→ What you are asked to do
Repeat each line of the listing below word for word.

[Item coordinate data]
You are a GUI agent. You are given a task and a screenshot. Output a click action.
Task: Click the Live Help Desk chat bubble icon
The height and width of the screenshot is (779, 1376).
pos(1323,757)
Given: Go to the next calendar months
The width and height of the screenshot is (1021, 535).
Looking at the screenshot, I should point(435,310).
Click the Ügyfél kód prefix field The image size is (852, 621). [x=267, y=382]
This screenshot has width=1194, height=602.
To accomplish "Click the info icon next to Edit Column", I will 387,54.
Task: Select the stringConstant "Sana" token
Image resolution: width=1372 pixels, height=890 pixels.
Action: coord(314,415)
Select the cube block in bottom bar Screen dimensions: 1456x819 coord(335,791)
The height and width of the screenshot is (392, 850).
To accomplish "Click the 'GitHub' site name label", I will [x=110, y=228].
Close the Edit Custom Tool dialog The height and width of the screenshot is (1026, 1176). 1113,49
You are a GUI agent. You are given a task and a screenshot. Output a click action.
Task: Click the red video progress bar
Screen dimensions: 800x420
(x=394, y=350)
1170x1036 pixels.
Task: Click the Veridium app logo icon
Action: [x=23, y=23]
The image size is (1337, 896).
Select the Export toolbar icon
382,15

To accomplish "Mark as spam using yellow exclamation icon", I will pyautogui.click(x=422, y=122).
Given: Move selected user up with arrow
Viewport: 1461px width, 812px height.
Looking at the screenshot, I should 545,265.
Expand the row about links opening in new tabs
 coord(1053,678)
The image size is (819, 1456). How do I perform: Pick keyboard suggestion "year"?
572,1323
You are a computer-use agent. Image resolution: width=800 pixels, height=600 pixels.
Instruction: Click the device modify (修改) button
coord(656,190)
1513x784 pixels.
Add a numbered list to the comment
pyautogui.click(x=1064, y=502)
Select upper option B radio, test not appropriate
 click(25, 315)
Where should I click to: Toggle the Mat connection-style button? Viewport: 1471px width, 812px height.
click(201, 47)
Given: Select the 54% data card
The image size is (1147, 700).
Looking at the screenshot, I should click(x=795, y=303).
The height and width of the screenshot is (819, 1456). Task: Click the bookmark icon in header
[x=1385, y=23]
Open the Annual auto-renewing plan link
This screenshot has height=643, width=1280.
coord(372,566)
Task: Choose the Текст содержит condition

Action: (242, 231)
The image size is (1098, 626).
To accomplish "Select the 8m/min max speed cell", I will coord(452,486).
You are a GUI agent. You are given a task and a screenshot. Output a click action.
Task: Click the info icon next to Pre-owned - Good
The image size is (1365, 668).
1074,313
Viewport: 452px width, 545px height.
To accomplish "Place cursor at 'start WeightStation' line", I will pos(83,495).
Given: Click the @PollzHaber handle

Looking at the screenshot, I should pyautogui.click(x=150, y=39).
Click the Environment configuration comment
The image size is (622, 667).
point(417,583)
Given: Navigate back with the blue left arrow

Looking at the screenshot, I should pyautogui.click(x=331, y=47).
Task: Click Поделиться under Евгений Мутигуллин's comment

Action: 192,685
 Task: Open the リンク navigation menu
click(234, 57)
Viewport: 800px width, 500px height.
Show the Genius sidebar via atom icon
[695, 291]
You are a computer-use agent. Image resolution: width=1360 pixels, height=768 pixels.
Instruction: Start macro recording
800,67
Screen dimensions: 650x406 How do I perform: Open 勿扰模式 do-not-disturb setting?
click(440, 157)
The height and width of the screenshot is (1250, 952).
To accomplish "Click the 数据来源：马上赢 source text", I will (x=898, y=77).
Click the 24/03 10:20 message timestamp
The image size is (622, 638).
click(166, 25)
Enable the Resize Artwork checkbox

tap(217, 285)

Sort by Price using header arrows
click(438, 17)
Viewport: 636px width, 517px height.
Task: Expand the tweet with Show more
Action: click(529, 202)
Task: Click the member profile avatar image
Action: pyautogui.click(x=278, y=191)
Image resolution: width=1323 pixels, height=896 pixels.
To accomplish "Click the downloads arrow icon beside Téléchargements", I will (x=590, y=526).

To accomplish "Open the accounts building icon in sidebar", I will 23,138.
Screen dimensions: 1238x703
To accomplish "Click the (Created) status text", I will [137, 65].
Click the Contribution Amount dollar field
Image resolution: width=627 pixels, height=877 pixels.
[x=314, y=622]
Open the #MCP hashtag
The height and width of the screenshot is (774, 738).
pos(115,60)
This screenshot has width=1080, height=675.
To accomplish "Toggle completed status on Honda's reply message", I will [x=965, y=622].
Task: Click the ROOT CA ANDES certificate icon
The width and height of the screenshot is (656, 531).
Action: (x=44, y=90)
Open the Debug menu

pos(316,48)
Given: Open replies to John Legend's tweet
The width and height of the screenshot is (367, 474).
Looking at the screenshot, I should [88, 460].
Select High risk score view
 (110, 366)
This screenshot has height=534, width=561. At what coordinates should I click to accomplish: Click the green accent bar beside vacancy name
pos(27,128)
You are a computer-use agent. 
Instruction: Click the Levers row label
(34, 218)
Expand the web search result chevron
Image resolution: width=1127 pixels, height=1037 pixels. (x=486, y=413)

→ Answer to this problem
You are a GUI agent. You are given a task and a screenshot. Output a click action.
Task: Click the Live Help Desk chat bubble icon
The height and width of the screenshot is (779, 1376).
pos(1323,757)
Given: Go to the next calendar months
The width and height of the screenshot is (1021, 535).
Looking at the screenshot, I should point(435,310).
Click the Ügyfél kód prefix field The image size is (852, 621). [x=267, y=382]
This screenshot has width=1194, height=602.
To accomplish "Click the info icon next to Edit Column", I will 387,54.
Task: Select the stringConstant "Sana" token
Image resolution: width=1372 pixels, height=890 pixels.
Action: coord(314,415)
Select the cube block in bottom bar Screen dimensions: 1456x819 coord(335,791)
The height and width of the screenshot is (392, 850).
To accomplish "Click the 'GitHub' site name label", I will [x=110, y=228].
Close the Edit Custom Tool dialog The height and width of the screenshot is (1026, 1176). 1113,49
You are a GUI agent. You are given a task and a screenshot. Output a click action.
Task: Click the red video progress bar
Screen dimensions: 800x420
(x=394, y=350)
1170x1036 pixels.
Task: Click the Veridium app logo icon
Action: [x=23, y=23]
The image size is (1337, 896).
Select the Export toolbar icon
382,15

To accomplish "Mark as spam using yellow exclamation icon", I will pyautogui.click(x=422, y=122).
Given: Move selected user up with arrow
Viewport: 1461px width, 812px height.
Looking at the screenshot, I should 545,265.
Expand the row about links opening in new tabs
 coord(1053,678)
The image size is (819, 1456). How do I perform: Pick keyboard suggestion "year"?
572,1323
You are a computer-use agent. Image resolution: width=800 pixels, height=600 pixels.
Instruction: Click the device modify (修改) button
coord(656,190)
1513x784 pixels.
Add a numbered list to the comment
pyautogui.click(x=1064, y=502)
Select upper option B radio, test not appropriate
 click(25, 315)
Where should I click to: Toggle the Mat connection-style button? Viewport: 1471px width, 812px height.
click(201, 47)
Given: Select the 54% data card
The image size is (1147, 700).
Looking at the screenshot, I should click(x=795, y=303).
The height and width of the screenshot is (819, 1456). Task: Click the bookmark icon in header
[x=1385, y=23]
Open the Annual auto-renewing plan link
This screenshot has height=643, width=1280.
coord(372,566)
Task: Choose the Текст содержит condition

Action: (242, 231)
The image size is (1098, 626).
To accomplish "Select the 8m/min max speed cell", I will coord(452,486).
You are a GUI agent. You are given a task and a screenshot. Output a click action.
Task: Click the info icon next to Pre-owned - Good
The image size is (1365, 668).
1074,313
Viewport: 452px width, 545px height.
To accomplish "Place cursor at 'start WeightStation' line", I will pos(83,495).
Given: Click the @PollzHaber handle

Looking at the screenshot, I should pyautogui.click(x=150, y=39).
Click the Environment configuration comment
The image size is (622, 667).
point(417,583)
Given: Navigate back with the blue left arrow

Looking at the screenshot, I should pyautogui.click(x=331, y=47).
Task: Click Поделиться under Евгений Мутигуллин's comment

Action: 192,685
 Task: Open the リンク navigation menu
click(234, 57)
Viewport: 800px width, 500px height.
Show the Genius sidebar via atom icon
[695, 291]
You are a computer-use agent. Image resolution: width=1360 pixels, height=768 pixels.
Instruction: Start macro recording
800,67
Screen dimensions: 650x406 How do I perform: Open 勿扰模式 do-not-disturb setting?
click(440, 157)
The height and width of the screenshot is (1250, 952).
To accomplish "Click the 数据来源：马上赢 source text", I will (x=898, y=77).
Click the 24/03 10:20 message timestamp
The image size is (622, 638).
click(166, 25)
Enable the Resize Artwork checkbox

tap(217, 285)

Sort by Price using header arrows
click(438, 17)
Viewport: 636px width, 517px height.
Task: Expand the tweet with Show more
Action: click(529, 202)
Task: Click the member profile avatar image
Action: pyautogui.click(x=278, y=191)
Image resolution: width=1323 pixels, height=896 pixels.
To accomplish "Click the downloads arrow icon beside Téléchargements", I will (x=590, y=526).

To accomplish "Open the accounts building icon in sidebar", I will 23,138.
Screen dimensions: 1238x703
To accomplish "Click the (Created) status text", I will [137, 65].
Click the Contribution Amount dollar field
Image resolution: width=627 pixels, height=877 pixels.
[x=314, y=622]
Open the #MCP hashtag
The height and width of the screenshot is (774, 738).
pos(115,60)
This screenshot has width=1080, height=675.
To accomplish "Toggle completed status on Honda's reply message", I will [x=965, y=622].
Task: Click the ROOT CA ANDES certificate icon
The width and height of the screenshot is (656, 531).
Action: (x=44, y=90)
Open the Debug menu

pos(316,48)
Given: Open replies to John Legend's tweet
The width and height of the screenshot is (367, 474).
Looking at the screenshot, I should [88, 460].
Select High risk score view
 (110, 366)
This screenshot has height=534, width=561. At what coordinates should I click to accomplish: Click the green accent bar beside vacancy name
pos(27,128)
You are a computer-use agent. 
Instruction: Click the Levers row label
(34, 218)
Expand the web search result chevron
Image resolution: width=1127 pixels, height=1037 pixels. (x=486, y=413)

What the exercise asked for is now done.